* Istruzioni esercizio:
Ritrascrivi per intero il testo su Raymond Chandler, senza cambiare nulla.

* Testo:
----

Nel 1949, mentre tentava con scarsi risultati di affermarsi come
sceneggiatore, Raymond Chandler si era posto la questione. “Credo che
essere molto poveri e molto belli sia probabilmente più un fallimento
morale che un successo artistico”, aveva scritto, aggiungendo che uno come
Shakespeare se la sarebbe cavata in qualsiasi contesto, avrebbe fatto bene
con qualunque mezzo di comunicazione si fosse trovato ad usare. Avrebbe
anche corso il rischio di produrre opere di bassa qualità, perché senza
una dose di volgarità non si dà un uomo completo; la raffinatezza fine a
sé stessa è sempre sintomo di fuga.

----

* Estratti dei record:
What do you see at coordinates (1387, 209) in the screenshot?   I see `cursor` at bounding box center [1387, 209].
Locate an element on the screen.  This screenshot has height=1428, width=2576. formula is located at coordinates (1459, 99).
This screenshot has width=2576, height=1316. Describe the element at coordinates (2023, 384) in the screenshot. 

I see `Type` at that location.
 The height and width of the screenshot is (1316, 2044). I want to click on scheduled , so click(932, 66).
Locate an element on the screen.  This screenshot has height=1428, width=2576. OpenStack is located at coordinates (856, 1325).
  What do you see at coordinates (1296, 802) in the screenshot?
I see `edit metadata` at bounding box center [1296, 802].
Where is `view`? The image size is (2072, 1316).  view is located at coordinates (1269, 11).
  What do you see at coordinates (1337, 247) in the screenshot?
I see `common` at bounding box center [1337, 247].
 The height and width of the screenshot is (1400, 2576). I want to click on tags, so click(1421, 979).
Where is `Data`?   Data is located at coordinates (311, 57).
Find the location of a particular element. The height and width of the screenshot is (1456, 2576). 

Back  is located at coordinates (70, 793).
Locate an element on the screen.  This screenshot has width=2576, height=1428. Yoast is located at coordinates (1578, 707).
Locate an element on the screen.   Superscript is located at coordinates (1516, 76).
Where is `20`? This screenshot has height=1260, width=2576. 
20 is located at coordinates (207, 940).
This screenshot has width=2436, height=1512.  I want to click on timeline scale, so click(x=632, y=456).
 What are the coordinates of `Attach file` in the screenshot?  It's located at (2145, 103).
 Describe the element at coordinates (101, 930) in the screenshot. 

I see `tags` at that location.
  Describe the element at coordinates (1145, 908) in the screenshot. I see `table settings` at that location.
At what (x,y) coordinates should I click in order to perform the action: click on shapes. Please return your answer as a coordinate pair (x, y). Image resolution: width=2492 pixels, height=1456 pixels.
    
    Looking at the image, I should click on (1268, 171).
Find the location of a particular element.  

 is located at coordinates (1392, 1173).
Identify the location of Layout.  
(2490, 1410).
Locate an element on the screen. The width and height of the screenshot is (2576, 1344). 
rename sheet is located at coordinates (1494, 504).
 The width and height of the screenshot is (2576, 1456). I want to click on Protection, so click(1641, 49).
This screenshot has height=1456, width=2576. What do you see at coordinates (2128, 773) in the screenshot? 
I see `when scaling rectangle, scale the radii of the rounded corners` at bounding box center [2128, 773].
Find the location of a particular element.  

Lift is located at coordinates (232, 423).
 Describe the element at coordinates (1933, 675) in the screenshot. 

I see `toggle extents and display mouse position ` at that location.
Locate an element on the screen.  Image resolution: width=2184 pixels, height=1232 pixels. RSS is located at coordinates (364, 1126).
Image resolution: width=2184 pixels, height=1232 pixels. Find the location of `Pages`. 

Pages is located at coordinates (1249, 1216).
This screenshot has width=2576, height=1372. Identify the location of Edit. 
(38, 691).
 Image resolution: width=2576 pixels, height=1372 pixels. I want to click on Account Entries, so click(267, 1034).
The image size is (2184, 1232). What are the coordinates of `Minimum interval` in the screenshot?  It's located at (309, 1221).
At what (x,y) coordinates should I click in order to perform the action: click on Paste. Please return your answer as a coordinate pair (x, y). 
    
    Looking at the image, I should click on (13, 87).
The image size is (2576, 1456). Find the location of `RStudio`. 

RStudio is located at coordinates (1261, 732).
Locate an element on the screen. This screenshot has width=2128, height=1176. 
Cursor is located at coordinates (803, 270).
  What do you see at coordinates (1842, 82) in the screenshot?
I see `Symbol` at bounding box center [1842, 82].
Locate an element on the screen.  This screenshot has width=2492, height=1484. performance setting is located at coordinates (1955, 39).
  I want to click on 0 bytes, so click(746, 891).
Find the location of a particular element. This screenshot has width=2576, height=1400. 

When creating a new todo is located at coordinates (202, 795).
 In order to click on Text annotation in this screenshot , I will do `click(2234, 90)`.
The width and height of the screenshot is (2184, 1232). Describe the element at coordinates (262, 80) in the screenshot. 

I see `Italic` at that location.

----

* Soluzione svolta:
Nel 1949, mentre tentava con scarsi risultati di affermarsi come
sceneggiatore, Raymond Chandler si era posto la questione. “Credo che
essere molto poveri e molto belli sia probabilmente più un fallimento
morale che un successo artistico”, aveva scritto, aggiungendo che uno come
Shakespeare se la sarebbe cavata in qualsiasi contesto, avrebbe fatto bene
con qualunque mezzo di comunicazione si fosse trovato ad usare. Avrebbe
anche corso il rischio di produrre opere di bassa qualità, perché senza
una dose di volgarità non si dà un uomo completo; la raffinatezza fine a
sé stessa è sempre sintomo di fuga.